Of course, I see what you are saying, I would go to the OED, not because it is a native source, but because its purpose is to show the development of the English language and I know (or am led to believe) that it is a well-researched dictionary compiled by competent, educated people. For that same reason, I would not deem the wordreference dictionary an authority on etymology, despite its being a native source, because that is not its purpose. 

Again, the compilers of the Arabic-English dictionaries are not less competent than those of Arabic-Arabic dictionaries. I would of course not believe all they say hook, line, and sinker (and that goes for the English equivalents of the words they give as well), but would question why they hold that position and do my own research. I would not assume, however, that they made those judgments prematurely or hastily or that that was their default position. The fact of the matter is they are educated and competent Arabists. Their opinions cannot simply be ignored.




> Could well be, but unless you've got a reference for it, and we can go back to the proper authoritative Arabic dictionary to reference it, then it's nothing but speculation and has no place in this discussion.


 



> Your claim is that it's an originally Italian word right? With origins in Latin? Well if the original meaning in Latin of the root is similar to the root in Arabic, then claiming it's Latin/Italian and not Arabic because the meaning in Arabic isn't conclusive would go both ways. I don't know why that wasn't clear the first time??


I wrote, in clear language, what my position was, yet you twist my words. I'm not sure I can make it clearer.



> I clearly said the root ط-و-ل is in the Qur'an, not the word طاولة.


Yes, you did, but the first thought that came to be was I wonder if Taawila was used back then. Now if I thought that, perhaps others would as well. So I thought I would research it and post my findings so others would not erroneously think it was.



> Quite frankly I'm a little skeptical about so called "competent Arabists" who I think very frivolously claim any and every Arabic word is Greek or Latin. Their claims often come off as very euro-centric.


How do you know that they are quick to jump to jump to foreign origins? I think we would need to understand why they claim what they do before we make that judgment.



> We've had a fair few of these cases in this forum over the past few years like "fulan" and "hadaramut".


I wonder how many of those are educated and trained Arabists, though, who have extensively studied the language and looked at all possible scenarios.




> Well since I've not made any positive assertion, I'm in no need of providing anything.


Yes you did.

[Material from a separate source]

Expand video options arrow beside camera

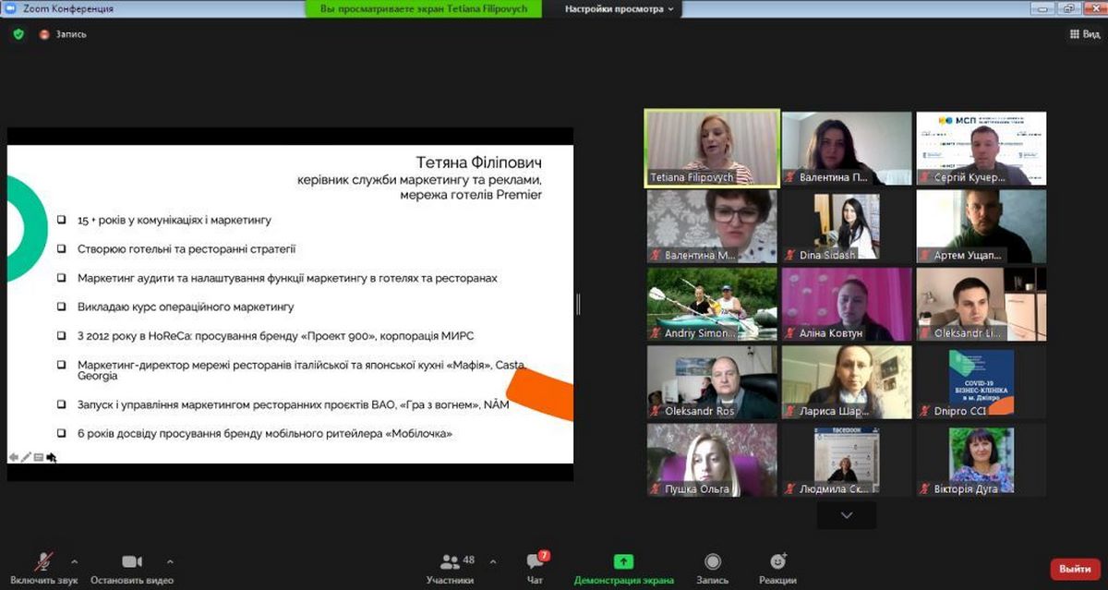point(170,560)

You claimed something which seems to be against the current thinking, so you should to back that up, you should say why the current thinking is flawed. 





> I've merely challenged the assumptions, premature ones if you ask me, that instantly claim it must be Italian.


How do you know they are premature? How do you know that those that claim it is from Italian did not do a lot of research before coming to their conclusion. I highly doubt it came out of a vacuum.



> It may well be, I honestly don't know, but you gotta provide some concrete evidence to substantiate it. Otherwise you're just coming from a position where everything is assumed by default to be borrowed unless proven otherwise.


That is not true. They do not assume everything is borrowed by default until proven native. Again, how do you know what kind of research they have done? We simply do not know enough about why it is claimed to come from Italian. And attributing motives to them without knowing the whole story is fruitless.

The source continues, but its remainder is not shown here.